● **The exercise**
Copy out the lines of the material, unchanged, from the line containing "Click the globe icon in title bar" down to the line containing "Open the Howdy, jonathan", both included.

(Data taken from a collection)
───

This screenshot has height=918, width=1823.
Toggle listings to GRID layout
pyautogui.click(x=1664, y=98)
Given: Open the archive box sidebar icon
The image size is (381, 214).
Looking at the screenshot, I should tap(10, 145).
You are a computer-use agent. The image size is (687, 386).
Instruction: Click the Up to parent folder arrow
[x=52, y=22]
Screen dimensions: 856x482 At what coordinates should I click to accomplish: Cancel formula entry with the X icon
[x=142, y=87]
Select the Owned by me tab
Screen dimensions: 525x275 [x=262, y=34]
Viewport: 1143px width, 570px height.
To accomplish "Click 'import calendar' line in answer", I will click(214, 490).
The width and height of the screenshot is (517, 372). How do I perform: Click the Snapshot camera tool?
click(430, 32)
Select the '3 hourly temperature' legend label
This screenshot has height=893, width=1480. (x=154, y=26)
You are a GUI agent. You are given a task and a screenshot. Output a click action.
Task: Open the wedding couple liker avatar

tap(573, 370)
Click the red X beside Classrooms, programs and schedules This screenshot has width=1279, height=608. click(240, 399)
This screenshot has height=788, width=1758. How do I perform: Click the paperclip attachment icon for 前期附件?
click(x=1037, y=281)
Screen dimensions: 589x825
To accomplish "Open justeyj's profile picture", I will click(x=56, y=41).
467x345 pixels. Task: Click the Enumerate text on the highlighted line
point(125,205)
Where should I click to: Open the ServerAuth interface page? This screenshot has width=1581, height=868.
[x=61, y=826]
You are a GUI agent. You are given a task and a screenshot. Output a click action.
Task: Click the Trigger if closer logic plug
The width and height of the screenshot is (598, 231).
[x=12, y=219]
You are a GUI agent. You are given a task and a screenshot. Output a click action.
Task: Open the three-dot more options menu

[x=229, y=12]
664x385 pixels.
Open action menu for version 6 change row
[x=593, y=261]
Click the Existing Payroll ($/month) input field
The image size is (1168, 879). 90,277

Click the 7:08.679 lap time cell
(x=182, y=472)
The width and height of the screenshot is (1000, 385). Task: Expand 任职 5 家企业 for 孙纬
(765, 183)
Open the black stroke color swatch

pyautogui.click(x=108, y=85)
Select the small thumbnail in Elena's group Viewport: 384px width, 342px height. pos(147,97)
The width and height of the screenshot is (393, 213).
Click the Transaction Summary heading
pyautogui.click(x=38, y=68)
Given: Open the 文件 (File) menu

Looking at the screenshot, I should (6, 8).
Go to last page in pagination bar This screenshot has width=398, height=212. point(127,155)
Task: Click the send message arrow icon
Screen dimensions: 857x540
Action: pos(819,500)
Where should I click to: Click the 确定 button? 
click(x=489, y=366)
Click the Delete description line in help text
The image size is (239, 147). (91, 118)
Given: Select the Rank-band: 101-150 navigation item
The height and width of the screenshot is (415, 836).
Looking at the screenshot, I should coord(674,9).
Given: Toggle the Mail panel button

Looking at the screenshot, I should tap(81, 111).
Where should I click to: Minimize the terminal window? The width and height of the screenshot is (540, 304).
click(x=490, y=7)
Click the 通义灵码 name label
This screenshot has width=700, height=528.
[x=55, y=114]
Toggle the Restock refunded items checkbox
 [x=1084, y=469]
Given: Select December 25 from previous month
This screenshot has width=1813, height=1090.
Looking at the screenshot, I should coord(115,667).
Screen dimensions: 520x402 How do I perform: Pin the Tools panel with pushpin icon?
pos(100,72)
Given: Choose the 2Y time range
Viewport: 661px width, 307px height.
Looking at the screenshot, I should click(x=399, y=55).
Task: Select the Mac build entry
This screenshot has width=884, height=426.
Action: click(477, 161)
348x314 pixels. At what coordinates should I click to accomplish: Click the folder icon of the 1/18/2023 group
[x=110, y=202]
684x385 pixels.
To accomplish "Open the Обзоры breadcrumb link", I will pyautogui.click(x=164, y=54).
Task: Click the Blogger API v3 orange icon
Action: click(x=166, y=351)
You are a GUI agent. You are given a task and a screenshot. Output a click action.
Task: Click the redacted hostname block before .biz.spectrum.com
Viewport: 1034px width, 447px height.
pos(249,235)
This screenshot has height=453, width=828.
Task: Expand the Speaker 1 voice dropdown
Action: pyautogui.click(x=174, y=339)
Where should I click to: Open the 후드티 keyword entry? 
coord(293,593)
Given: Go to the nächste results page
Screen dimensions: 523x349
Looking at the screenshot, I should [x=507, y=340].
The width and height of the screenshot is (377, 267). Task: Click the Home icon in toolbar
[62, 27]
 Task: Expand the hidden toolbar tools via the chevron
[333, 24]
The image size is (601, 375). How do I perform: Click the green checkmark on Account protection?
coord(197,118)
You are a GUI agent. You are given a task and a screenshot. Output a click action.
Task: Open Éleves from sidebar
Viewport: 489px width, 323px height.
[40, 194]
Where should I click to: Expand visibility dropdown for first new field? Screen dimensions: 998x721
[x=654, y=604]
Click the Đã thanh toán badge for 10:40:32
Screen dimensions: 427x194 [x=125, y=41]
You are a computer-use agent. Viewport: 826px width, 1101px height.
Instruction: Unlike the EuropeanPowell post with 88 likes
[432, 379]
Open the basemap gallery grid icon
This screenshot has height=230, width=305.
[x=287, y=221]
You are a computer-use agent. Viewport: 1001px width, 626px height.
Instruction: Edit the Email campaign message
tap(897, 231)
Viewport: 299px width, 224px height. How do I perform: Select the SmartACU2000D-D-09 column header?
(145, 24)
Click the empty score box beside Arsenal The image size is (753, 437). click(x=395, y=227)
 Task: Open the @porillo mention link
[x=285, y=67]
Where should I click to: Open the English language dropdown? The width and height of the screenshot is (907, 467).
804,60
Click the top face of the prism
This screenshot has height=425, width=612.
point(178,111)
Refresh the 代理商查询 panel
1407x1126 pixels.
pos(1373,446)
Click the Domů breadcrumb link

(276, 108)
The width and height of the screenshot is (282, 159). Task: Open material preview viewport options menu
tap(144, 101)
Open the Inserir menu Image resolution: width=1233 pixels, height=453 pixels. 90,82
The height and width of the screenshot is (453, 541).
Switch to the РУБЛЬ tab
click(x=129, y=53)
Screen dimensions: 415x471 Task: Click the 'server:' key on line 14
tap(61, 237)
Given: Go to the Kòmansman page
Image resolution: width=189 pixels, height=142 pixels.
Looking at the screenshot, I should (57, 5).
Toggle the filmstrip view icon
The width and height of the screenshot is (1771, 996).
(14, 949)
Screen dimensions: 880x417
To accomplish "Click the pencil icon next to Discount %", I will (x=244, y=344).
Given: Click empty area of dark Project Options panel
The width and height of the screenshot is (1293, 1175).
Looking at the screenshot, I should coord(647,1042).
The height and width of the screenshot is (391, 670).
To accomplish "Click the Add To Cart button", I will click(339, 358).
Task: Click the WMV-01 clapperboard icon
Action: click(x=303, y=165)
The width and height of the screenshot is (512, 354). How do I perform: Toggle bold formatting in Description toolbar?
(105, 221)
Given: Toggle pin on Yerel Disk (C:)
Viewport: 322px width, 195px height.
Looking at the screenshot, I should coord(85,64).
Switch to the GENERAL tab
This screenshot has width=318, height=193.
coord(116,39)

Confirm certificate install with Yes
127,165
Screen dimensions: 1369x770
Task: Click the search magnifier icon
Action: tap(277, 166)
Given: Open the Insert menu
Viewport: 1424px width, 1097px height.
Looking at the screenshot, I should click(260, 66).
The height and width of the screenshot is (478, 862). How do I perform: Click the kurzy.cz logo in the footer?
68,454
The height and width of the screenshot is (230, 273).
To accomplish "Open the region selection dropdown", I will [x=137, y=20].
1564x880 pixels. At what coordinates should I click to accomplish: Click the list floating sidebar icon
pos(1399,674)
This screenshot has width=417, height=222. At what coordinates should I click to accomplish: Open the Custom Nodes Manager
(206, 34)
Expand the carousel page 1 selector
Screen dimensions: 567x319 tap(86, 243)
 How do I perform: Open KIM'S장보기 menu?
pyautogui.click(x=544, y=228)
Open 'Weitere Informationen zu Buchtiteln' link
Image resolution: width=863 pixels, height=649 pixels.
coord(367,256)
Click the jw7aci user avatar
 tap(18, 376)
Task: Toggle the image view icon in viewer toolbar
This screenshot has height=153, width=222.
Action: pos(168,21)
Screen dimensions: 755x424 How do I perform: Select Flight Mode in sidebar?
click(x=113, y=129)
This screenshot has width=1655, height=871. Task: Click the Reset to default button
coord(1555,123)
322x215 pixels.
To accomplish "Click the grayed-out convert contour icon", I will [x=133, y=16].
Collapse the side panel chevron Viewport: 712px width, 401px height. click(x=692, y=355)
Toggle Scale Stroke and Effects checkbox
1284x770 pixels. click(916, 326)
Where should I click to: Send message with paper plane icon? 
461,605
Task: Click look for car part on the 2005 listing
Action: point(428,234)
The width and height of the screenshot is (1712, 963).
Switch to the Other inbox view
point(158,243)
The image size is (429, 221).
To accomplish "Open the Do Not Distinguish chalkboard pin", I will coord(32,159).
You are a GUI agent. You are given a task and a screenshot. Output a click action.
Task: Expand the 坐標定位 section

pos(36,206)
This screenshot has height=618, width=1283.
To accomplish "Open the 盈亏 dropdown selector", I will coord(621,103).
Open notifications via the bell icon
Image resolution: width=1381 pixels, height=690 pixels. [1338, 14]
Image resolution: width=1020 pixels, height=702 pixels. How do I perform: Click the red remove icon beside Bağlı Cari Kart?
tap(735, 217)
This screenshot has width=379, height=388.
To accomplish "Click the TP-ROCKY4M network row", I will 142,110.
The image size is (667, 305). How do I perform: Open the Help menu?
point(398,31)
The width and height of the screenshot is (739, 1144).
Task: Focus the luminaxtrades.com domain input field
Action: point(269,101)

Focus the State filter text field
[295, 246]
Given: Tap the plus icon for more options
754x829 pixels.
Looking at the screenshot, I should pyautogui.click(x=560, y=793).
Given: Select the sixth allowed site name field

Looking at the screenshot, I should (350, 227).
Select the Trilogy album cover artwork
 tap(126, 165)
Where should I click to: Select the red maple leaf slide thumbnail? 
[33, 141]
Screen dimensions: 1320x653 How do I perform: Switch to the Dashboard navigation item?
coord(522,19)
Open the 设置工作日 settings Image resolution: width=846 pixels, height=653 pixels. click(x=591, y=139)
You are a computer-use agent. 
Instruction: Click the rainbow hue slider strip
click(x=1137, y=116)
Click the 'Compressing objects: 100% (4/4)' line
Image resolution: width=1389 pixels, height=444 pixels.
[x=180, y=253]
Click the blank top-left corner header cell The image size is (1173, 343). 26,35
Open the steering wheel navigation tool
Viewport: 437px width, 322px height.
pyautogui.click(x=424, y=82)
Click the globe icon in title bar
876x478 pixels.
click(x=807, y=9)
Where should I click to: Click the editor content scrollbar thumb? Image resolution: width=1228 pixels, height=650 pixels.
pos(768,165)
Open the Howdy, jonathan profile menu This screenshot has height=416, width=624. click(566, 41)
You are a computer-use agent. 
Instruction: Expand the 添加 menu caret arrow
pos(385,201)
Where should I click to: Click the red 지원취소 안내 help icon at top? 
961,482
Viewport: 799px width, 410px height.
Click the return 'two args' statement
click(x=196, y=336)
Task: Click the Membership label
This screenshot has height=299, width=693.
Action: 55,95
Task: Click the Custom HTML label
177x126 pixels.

───

● **Solution to this task**
Click the globe icon in title bar
876x478 pixels.
click(x=807, y=9)
Where should I click to: Click the editor content scrollbar thumb? Image resolution: width=1228 pixels, height=650 pixels.
pos(768,165)
Open the Howdy, jonathan profile menu This screenshot has height=416, width=624. click(566, 41)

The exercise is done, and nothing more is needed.